-- AVAILABLE DATA follows --

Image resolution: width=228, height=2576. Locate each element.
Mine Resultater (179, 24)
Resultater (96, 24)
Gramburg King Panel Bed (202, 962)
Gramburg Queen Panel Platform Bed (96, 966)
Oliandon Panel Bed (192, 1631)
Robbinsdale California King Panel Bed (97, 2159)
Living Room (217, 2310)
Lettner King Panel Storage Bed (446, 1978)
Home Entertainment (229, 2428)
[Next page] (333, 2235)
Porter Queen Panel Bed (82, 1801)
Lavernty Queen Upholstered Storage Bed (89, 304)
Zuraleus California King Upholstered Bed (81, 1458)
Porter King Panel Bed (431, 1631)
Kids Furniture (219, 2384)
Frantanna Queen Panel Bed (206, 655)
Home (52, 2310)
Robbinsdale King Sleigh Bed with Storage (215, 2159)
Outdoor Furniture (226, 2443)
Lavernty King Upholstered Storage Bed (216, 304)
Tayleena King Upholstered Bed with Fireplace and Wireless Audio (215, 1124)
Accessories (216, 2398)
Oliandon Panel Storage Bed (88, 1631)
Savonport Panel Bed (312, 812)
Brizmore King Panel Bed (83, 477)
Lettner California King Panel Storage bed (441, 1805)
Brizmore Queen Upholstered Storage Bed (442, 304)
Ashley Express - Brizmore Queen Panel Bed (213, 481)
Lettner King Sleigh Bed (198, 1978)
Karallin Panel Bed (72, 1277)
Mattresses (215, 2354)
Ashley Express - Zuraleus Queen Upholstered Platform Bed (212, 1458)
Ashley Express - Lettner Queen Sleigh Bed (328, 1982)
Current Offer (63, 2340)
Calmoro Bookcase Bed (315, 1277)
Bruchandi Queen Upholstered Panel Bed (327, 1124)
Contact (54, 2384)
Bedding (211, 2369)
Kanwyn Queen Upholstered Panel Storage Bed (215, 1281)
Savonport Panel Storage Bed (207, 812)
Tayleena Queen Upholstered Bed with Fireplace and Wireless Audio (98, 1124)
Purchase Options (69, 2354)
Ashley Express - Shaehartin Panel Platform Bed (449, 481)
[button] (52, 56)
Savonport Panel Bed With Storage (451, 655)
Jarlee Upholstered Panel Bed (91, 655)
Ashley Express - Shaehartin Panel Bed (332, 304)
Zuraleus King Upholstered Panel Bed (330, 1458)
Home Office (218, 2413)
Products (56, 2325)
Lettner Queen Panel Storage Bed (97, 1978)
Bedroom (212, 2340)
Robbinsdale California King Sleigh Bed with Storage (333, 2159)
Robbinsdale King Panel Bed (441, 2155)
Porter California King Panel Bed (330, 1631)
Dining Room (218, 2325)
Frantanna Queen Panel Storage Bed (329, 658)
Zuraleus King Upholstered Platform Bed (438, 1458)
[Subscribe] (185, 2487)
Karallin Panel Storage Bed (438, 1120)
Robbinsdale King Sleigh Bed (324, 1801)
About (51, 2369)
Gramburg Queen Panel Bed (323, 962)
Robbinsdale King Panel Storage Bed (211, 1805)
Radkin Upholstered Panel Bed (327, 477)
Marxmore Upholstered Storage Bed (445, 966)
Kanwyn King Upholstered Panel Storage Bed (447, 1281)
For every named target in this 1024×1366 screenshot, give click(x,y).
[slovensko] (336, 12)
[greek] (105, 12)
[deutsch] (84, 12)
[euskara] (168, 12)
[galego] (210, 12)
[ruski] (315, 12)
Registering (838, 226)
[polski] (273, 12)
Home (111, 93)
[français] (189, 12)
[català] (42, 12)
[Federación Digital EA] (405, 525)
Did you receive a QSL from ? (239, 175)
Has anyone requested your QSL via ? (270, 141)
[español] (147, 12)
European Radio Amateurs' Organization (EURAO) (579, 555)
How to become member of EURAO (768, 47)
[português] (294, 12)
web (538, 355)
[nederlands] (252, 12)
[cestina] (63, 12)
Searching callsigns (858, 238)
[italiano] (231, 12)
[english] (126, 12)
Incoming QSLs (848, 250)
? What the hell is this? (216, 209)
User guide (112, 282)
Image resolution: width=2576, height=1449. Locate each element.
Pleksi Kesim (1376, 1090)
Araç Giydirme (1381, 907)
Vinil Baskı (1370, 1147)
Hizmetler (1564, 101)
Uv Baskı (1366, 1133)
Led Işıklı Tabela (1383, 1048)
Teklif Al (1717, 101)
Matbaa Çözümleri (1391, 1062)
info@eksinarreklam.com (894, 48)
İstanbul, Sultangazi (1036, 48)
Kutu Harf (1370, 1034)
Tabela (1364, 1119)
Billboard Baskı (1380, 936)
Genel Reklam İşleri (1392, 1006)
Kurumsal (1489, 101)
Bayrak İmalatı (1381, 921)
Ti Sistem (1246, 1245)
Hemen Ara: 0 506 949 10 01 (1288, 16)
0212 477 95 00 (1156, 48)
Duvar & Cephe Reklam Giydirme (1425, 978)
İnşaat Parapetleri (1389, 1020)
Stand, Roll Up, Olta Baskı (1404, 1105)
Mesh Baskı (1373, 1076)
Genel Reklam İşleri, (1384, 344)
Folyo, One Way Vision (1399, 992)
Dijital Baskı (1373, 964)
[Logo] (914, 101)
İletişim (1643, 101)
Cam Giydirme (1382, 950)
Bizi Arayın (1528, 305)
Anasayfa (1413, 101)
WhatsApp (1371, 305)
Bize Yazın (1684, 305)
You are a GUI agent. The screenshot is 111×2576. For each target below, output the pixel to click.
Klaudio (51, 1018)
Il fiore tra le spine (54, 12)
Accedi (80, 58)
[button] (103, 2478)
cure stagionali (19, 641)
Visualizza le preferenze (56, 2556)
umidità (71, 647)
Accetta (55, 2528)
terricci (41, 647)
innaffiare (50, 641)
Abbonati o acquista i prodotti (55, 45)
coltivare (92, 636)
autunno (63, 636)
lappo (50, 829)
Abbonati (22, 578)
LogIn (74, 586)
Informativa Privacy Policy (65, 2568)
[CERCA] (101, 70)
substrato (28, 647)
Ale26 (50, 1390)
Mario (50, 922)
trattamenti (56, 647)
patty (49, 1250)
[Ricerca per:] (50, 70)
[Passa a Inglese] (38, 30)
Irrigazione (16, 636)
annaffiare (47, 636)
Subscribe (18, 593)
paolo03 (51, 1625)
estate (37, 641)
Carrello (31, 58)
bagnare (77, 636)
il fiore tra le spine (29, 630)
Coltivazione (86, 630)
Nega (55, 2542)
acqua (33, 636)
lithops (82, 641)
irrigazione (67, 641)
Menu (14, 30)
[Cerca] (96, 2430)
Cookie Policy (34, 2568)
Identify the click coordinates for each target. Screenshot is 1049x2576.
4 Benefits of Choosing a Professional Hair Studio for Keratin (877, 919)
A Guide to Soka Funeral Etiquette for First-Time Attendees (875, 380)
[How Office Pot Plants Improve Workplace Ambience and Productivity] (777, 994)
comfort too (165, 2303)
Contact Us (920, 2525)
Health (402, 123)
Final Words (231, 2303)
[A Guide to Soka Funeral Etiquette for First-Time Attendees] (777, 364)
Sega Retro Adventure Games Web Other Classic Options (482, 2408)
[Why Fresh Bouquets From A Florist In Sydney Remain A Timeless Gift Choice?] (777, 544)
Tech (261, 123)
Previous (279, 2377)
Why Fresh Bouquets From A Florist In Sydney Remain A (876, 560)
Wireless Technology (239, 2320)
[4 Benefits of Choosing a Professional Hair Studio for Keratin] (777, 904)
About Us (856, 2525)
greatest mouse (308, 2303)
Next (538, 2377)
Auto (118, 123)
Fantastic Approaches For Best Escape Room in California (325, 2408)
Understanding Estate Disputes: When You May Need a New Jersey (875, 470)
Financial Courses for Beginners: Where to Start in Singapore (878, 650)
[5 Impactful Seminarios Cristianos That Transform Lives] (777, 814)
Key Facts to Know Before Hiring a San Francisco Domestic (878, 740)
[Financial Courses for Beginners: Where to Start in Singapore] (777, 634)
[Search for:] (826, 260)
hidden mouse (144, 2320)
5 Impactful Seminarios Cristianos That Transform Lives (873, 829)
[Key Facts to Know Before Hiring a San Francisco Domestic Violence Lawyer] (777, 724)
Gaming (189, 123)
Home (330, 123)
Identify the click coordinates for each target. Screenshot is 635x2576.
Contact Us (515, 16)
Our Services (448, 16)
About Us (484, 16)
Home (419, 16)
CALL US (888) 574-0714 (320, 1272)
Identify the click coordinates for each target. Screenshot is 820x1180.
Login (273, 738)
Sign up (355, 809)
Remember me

-- AVAILABLE DATA concluded --

Exact reproduction is required: output the lines from the start of the entries above through the line with "Porter King Panel Bed (431, 1631)".

YOUR SOLUTION >>
Image resolution: width=228, height=2576. Locate each element.
Mine Resultater (179, 24)
Resultater (96, 24)
Gramburg King Panel Bed (202, 962)
Gramburg Queen Panel Platform Bed (96, 966)
Oliandon Panel Bed (192, 1631)
Robbinsdale California King Panel Bed (97, 2159)
Living Room (217, 2310)
Lettner King Panel Storage Bed (446, 1978)
Home Entertainment (229, 2428)
[Next page] (333, 2235)
Porter Queen Panel Bed (82, 1801)
Lavernty Queen Upholstered Storage Bed (89, 304)
Zuraleus California King Upholstered Bed (81, 1458)
Porter King Panel Bed (431, 1631)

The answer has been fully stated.